§ Prompt: Please express the lines of the material as a JSON list of strings, one string per line, with blank lines left out. Begin at the line that contains "Task: Open the Execute tab" and stop after the line that contains "click(x=545, y=368)".

§ Material to process:
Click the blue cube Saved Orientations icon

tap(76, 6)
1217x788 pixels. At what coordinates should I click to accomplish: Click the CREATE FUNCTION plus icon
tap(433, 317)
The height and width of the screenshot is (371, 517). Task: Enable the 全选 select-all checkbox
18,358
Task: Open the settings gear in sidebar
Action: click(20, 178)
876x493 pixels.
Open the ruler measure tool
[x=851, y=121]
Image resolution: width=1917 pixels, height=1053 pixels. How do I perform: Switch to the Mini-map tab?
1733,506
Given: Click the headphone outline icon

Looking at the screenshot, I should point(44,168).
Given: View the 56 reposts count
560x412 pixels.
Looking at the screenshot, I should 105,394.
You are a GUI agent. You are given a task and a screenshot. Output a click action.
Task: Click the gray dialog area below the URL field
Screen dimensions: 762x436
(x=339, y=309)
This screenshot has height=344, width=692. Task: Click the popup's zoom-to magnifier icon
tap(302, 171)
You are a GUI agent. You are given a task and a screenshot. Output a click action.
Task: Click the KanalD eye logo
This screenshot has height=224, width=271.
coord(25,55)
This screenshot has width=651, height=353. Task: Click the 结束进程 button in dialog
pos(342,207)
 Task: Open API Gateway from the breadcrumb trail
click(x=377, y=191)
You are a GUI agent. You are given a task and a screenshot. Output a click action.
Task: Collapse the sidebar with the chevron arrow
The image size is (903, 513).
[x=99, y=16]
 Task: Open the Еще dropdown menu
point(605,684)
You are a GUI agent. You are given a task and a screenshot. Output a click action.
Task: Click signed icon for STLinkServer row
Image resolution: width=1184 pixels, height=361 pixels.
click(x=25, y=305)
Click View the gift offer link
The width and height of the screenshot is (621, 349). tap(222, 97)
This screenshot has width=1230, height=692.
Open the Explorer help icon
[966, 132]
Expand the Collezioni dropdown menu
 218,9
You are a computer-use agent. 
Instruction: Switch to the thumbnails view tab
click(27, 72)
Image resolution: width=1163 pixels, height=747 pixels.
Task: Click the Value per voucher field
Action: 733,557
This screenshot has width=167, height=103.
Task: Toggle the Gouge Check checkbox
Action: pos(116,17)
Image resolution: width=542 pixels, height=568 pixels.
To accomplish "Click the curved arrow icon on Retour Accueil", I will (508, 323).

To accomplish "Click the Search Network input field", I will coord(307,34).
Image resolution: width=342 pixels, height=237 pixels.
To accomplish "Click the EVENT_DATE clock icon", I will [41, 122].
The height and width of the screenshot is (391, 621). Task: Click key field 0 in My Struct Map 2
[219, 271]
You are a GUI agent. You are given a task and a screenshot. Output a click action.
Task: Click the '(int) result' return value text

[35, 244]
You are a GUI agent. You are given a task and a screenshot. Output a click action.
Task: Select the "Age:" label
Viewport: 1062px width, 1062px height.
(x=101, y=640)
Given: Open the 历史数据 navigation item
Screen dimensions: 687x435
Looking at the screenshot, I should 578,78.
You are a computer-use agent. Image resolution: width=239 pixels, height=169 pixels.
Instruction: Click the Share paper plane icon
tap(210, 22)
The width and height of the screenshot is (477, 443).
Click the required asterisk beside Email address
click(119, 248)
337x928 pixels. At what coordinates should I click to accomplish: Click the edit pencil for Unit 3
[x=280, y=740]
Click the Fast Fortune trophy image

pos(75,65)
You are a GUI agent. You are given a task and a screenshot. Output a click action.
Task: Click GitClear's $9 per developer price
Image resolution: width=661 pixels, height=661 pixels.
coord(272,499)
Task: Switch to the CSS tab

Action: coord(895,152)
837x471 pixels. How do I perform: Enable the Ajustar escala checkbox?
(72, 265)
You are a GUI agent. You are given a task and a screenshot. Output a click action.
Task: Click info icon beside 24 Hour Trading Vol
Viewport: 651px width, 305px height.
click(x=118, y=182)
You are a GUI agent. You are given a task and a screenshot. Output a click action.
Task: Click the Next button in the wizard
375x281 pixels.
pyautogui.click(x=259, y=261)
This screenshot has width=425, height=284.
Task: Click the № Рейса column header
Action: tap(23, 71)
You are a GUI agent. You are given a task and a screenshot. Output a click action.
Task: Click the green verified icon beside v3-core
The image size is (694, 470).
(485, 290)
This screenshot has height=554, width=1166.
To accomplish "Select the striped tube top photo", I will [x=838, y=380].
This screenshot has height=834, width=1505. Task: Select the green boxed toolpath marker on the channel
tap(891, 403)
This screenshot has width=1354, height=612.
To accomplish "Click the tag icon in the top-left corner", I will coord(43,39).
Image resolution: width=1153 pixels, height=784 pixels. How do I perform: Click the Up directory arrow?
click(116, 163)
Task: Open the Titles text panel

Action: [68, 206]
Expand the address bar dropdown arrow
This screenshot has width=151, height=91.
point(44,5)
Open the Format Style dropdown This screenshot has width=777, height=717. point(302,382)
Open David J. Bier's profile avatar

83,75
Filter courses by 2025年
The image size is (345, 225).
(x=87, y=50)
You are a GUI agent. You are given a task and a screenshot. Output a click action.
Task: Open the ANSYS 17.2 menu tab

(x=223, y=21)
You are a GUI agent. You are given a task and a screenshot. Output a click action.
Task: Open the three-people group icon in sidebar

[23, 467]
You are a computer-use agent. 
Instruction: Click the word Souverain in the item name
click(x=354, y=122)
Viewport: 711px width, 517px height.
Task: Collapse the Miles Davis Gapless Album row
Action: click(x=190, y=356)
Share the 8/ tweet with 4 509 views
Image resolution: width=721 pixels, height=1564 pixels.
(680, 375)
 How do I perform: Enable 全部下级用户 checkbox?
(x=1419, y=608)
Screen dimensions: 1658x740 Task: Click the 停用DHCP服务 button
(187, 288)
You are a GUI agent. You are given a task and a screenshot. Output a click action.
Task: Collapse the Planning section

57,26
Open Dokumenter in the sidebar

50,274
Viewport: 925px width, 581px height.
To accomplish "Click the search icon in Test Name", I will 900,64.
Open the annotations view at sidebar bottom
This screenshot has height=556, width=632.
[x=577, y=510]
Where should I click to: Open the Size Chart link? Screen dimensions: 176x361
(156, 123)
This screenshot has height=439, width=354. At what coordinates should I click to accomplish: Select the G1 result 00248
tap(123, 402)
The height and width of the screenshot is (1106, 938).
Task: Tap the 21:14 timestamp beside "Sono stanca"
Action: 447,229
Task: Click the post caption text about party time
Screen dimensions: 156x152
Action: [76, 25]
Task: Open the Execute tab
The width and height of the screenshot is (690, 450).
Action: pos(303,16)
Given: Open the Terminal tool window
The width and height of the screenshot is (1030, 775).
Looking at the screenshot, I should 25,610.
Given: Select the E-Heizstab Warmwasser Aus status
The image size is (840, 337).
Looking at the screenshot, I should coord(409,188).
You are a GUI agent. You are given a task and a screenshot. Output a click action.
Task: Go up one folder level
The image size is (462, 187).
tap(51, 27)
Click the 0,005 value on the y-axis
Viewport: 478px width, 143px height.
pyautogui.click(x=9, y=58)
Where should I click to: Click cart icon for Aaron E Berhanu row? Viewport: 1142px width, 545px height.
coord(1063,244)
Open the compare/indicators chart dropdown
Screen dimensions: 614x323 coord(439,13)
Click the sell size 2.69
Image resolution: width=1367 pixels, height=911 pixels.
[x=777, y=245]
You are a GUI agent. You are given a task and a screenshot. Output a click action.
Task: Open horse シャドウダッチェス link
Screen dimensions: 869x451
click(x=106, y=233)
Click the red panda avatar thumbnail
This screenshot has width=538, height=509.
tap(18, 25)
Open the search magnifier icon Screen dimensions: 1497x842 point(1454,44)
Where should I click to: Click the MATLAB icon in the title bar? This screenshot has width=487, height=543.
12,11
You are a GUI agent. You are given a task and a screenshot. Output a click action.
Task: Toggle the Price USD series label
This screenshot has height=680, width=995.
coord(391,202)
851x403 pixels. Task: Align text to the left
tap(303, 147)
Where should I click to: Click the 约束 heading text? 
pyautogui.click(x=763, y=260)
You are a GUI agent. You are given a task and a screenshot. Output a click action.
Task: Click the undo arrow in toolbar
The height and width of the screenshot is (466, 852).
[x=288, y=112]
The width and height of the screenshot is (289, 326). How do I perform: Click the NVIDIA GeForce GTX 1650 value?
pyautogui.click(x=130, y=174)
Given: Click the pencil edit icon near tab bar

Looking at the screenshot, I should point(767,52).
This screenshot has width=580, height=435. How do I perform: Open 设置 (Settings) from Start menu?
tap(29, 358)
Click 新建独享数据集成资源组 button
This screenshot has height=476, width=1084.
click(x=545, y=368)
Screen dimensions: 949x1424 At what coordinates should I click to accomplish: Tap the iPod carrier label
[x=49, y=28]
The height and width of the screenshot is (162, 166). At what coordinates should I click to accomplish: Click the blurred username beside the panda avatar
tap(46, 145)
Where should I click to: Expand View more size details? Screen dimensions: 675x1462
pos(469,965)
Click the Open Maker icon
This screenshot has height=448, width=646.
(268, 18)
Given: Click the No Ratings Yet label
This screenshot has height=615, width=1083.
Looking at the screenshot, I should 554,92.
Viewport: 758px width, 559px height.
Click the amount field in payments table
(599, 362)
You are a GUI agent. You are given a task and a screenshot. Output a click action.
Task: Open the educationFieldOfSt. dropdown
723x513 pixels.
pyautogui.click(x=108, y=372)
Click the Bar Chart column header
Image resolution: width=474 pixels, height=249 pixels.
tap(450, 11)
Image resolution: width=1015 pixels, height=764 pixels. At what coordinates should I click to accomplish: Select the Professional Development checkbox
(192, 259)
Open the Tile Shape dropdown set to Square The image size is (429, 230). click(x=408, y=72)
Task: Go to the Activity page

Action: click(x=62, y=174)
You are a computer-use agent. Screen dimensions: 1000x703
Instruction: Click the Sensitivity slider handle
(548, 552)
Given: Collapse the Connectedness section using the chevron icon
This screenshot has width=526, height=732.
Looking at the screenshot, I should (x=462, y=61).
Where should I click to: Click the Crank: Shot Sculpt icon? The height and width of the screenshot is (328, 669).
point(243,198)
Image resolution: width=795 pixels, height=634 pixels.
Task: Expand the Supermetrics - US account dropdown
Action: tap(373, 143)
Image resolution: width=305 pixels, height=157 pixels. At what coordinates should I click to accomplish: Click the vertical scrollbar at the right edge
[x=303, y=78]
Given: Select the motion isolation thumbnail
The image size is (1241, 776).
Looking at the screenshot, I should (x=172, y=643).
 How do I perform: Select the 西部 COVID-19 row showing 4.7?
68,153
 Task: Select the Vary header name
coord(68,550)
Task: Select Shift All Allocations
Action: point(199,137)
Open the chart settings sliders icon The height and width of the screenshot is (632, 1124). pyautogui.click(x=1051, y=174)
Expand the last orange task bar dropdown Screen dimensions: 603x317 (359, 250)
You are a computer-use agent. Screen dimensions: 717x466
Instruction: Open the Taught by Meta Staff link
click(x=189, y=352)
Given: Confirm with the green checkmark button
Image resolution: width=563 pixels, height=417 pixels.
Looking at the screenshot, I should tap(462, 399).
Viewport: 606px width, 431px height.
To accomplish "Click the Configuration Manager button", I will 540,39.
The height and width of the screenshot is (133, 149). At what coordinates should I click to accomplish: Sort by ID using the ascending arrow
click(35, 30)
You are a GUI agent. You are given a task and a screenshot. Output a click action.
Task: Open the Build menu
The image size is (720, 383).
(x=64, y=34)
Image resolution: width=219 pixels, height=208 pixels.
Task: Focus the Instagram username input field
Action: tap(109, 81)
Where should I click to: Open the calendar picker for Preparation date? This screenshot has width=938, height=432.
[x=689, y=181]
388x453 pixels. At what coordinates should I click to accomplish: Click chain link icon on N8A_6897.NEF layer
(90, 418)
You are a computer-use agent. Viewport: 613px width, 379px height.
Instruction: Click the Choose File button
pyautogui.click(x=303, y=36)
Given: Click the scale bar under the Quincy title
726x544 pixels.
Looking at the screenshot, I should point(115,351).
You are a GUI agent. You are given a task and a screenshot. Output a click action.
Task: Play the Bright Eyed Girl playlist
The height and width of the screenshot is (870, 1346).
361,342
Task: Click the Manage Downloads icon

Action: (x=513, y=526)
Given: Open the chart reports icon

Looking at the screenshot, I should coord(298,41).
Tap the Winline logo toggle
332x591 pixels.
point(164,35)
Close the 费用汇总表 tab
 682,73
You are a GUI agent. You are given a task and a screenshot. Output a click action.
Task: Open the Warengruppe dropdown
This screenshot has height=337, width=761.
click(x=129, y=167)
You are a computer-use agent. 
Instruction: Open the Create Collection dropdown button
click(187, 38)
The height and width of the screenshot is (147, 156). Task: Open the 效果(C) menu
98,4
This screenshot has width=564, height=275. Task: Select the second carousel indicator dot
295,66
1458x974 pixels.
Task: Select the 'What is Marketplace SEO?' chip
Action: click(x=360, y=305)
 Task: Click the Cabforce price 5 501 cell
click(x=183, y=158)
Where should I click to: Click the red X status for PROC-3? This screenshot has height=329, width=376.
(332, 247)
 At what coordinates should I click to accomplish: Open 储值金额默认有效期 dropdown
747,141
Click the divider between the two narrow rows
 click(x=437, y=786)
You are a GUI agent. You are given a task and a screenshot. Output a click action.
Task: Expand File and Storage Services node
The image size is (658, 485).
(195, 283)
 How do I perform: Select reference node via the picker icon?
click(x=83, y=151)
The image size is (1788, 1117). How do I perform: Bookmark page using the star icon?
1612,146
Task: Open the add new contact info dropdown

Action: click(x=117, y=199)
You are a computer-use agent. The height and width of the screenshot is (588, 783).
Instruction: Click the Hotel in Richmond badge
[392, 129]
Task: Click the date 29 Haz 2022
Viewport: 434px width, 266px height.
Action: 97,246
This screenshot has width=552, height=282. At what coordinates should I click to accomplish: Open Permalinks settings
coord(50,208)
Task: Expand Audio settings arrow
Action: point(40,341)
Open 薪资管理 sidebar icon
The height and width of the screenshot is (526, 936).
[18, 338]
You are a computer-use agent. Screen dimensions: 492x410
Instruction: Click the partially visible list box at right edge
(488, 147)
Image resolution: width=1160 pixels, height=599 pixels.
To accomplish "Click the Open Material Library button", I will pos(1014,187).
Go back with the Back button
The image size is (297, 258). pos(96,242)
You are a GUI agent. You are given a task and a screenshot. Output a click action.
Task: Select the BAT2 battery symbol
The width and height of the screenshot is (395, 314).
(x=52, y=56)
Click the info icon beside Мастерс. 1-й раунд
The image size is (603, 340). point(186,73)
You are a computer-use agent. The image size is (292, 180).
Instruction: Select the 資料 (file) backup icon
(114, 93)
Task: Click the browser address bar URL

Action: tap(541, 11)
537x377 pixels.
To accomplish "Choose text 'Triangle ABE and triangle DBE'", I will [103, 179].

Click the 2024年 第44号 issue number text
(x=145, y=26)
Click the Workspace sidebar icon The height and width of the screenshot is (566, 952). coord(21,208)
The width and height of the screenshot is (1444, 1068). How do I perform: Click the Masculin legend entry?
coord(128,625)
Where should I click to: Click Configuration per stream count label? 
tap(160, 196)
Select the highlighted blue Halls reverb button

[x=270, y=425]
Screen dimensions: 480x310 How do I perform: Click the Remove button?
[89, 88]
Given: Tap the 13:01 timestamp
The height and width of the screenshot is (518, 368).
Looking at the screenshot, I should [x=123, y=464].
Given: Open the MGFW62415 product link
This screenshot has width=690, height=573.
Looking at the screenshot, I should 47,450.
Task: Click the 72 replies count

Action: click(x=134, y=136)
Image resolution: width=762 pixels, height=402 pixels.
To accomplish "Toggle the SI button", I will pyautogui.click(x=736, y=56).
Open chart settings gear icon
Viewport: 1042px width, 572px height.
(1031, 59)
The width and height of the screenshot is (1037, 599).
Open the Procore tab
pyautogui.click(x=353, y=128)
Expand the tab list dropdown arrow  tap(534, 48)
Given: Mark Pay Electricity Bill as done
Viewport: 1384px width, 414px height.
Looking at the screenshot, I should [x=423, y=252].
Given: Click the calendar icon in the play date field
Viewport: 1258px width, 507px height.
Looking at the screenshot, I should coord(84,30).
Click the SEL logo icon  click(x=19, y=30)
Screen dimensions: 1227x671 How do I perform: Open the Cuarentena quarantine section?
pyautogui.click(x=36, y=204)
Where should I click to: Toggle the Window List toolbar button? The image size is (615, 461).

§ Exercise result:
[
  "Task: Open the Execute tab",
  "The width and height of the screenshot is (690, 450).",
  "Action: pos(303,16)",
  "Given: Open the Terminal tool window",
  "The width and height of the screenshot is (1030, 775).",
  "Looking at the screenshot, I should 25,610.",
  "Given: Select the E-Heizstab Warmwasser Aus status",
  "The image size is (840, 337).",
  "Looking at the screenshot, I should coord(409,188).",
  "You are a GUI agent. You are given a task and a screenshot. Output a click action.",
  "Task: Go up one folder level",
  "The image size is (462, 187).",
  "tap(51, 27)",
  "Click the 0,005 value on the y-axis",
  "Viewport: 478px width, 143px height.",
  "pyautogui.click(x=9, y=58)",
  "Where should I click to: Click cart icon for Aaron E Berhanu row? Viewport: 1142px width, 545px height.",
  "coord(1063,244)",
  "Open the compare/indicators chart dropdown",
  "Screen dimensions: 614x323 coord(439,13)",
  "Click the sell size 2.69",
  "Image resolution: width=1367 pixels, height=911 pixels.",
  "[x=777, y=245]",
  "You are a GUI agent. You are given a task and a screenshot. Output a click action.",
  "Task: Open horse シャドウダッチェス link",
  "Screen dimensions: 869x451",
  "click(x=106, y=233)",
  "Click the red panda avatar thumbnail",
  "This screenshot has width=538, height=509.",
  "tap(18, 25)",
  "Open the search magnifier icon Screen dimensions: 1497x842 point(1454,44)",
  "Where should I click to: Click the MATLAB icon in the title bar? This screenshot has width=487, height=543.",
  "12,11",
  "You are a GUI agent. You are given a task and a screenshot. Output a click action.",
  "Task: Toggle the Price USD series label",
  "This screenshot has height=680, width=995.",
  "coord(391,202)",
  "851x403 pixels. Task: Align text to the left",
  "tap(303, 147)",
  "Where should I click to: Click the 约束 heading text? ",
  "pyautogui.click(x=763, y=260)",
  "You are a GUI agent. You are given a task and a screenshot. Output a click action.",
  "Task: Click the undo arrow in toolbar",
  "The height and width of the screenshot is (466, 852).",
  "[x=288, y=112]",
  "The width and height of the screenshot is (289, 326). How do I perform: Click the NVIDIA GeForce GTX 1650 value?",
  "pyautogui.click(x=130, y=174)",
  "Given: Click the pencil edit icon near tab bar",
  "Looking at the screenshot, I should point(767,52).",
  "This screenshot has width=580, height=435. How do I perform: Open 设置 (Settings) from Start menu?",
  "tap(29, 358)",
  "Click 新建独享数据集成资源组 button",
  "This screenshot has height=476, width=1084.",
  "click(x=545, y=368)"
]